SPECIAL LECTURES: Monday 11 July
SEB Bulletin July 2005
Bidder Lecture: Ted Taylor (University of Birmingham)
Coming up for air: not a last gasp for comparative physiology
Ted Taylor is Professor of Animal Physiology at the University of Birmingham. He studied for a B.Sc. in Zoology and for his Ph.D. at Southampton University from 1958 to 1964. He then moved to Birmingham, initially as a University Research Fellow. Ted read his first paper to the Society for Experimental Biology at one of their regular January meetings in London in 1963. He had very little data but had made his own oxygen electrodes. Since then he has acted as Convener of the Respiration Group, member of the Animal Section Committee and Council and was Zoological Secretary from 1985-89. He has organised numerous sessions at Society meetings and given an uncountable number of talks, on a wide range of topics, characterised by a rapid and at times apparently chaotic delivery.
Ted's Bidder Lecture, entitled “Coming up for air” reflects his interest in the evolution of air-breathing and the works of George Orwell. Some of his earliest work was on crustaceans. Crabs and crayfish have had merely a “walk-on” part to play in the invasion of the terrestrial environment but their expeditions onto land entail some interesting answers to the problems of oxygen supply, acid-base regulation and water balance that they encounter. His vertebrate work has included study of the role the Xth cranial nerve, the vagus, in control of the heart. In the dogfish, a small shark, tonic, vagal control of heart rate includes an element of cardiorespiratory synchrony and this seems to depend on there being two locations for cardiac vagal preganglionic neurones (CVPN) in the brainstem. A relationship between heart beat and ventilation has now been established for mammals, with cardiorespiratory interactions being established in human babies just before birth. Testing the general hypothesis that beat-by-beat control of heart rate in all vertebrates is dependent on 2 locations for CVPN now involves Ted in frequent trips to Brasil, where comparative, integrative, pregenomic physiology remains a vital science. He readily acknowledges that whatever he has done has only been possible with contributions from many talented students and collaborators and regular trips to the pub.
Woolhouse Lecture: Russell Jones (University of California, Berkeley)
Getting on with life: Hormones give seeds a fighting chance in the survival game
Russell Jones was born in Wales and received his BSc and PhD degrees from the University of Wales, Aberystwyth. In 1966, after one year as a post doctoral fellow at the Plant Research Laboratory at Michigan State University, he was appointed to the faculty of the University of California at Berkeley, where he is currently Professor of Plant Biology.
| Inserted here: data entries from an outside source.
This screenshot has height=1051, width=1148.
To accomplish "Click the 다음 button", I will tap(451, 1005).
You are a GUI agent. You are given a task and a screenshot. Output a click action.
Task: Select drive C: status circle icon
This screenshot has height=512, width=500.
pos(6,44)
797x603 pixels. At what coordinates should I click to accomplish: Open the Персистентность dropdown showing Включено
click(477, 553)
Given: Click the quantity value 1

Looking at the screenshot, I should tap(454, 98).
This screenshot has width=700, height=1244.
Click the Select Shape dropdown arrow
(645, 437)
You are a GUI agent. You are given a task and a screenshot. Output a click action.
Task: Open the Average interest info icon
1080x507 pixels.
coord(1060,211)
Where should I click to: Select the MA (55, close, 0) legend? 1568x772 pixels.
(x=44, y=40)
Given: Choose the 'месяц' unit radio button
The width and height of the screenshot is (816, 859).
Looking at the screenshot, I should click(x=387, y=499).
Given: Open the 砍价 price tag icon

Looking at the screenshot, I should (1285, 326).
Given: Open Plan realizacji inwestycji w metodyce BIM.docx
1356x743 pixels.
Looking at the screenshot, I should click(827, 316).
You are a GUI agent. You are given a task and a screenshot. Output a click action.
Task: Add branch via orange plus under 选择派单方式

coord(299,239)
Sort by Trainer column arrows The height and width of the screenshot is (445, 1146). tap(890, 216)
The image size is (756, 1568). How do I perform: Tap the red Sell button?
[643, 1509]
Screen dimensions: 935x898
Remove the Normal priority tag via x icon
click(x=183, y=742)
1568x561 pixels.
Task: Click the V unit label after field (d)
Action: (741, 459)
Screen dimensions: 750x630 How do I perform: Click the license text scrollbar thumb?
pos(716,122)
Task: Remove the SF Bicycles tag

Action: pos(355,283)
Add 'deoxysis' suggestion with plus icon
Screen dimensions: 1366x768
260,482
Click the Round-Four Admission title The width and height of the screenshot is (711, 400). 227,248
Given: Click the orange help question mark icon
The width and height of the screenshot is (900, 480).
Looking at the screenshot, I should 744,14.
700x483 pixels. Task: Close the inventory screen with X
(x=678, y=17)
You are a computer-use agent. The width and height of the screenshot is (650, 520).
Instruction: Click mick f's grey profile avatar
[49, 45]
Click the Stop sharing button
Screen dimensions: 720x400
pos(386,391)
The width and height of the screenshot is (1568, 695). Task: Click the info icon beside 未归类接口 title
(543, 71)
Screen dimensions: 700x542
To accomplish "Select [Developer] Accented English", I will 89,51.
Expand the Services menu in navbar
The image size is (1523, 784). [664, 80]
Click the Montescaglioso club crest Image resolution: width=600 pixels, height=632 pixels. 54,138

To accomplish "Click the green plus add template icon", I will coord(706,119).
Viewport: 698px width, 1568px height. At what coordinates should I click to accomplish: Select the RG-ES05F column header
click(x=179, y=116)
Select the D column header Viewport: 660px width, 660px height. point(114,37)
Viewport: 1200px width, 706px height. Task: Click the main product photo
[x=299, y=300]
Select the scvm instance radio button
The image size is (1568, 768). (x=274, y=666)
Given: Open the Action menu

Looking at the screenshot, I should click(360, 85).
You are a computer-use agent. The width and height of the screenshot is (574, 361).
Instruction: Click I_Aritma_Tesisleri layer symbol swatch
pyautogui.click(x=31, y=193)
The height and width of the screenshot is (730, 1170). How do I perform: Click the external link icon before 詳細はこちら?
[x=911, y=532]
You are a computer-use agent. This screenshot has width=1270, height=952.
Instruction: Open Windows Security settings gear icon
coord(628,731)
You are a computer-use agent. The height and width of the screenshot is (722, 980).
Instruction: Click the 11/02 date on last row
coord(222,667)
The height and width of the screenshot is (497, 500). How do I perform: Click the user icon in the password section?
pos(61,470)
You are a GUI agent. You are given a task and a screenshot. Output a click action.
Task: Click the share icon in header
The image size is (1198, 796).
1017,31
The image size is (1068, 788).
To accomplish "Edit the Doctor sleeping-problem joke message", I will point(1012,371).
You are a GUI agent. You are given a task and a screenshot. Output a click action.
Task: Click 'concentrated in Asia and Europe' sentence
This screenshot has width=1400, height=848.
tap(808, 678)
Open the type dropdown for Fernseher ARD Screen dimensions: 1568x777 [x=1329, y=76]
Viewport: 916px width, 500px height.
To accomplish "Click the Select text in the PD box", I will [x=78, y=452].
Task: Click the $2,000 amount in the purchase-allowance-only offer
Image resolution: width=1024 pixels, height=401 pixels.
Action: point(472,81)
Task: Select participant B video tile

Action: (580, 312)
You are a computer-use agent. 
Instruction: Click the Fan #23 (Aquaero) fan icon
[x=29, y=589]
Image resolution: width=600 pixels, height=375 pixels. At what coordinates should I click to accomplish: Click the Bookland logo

Jones' career has emphasized research with the plant hormones abscisic acid (ABA) and gibberellins (GA) using endosperm cells of seeds as model systems for understanding plant hormone action at the cellular level. Studies of cereal aleurone cells helped unravel the pathways of ABA and GA signalling. Aleurone cells synthesize and secrete copious amounts of enzymes such as a-amylases, and the abundance of a-amylase mRNA in aleurone cells enabled cloning of the gene in the early 1980s. This led to rapid advances in understanding the regulation of this gene by hormones.
Jones' laboratory also explores the cell biology of the aleurone cell with particular emphasis on vacuoles and oil bodies. These organelles provide the energy and building blocks for enzyme synthesis, and generate the reactive oxygen species that are responsible for programmed cell death in this tissue.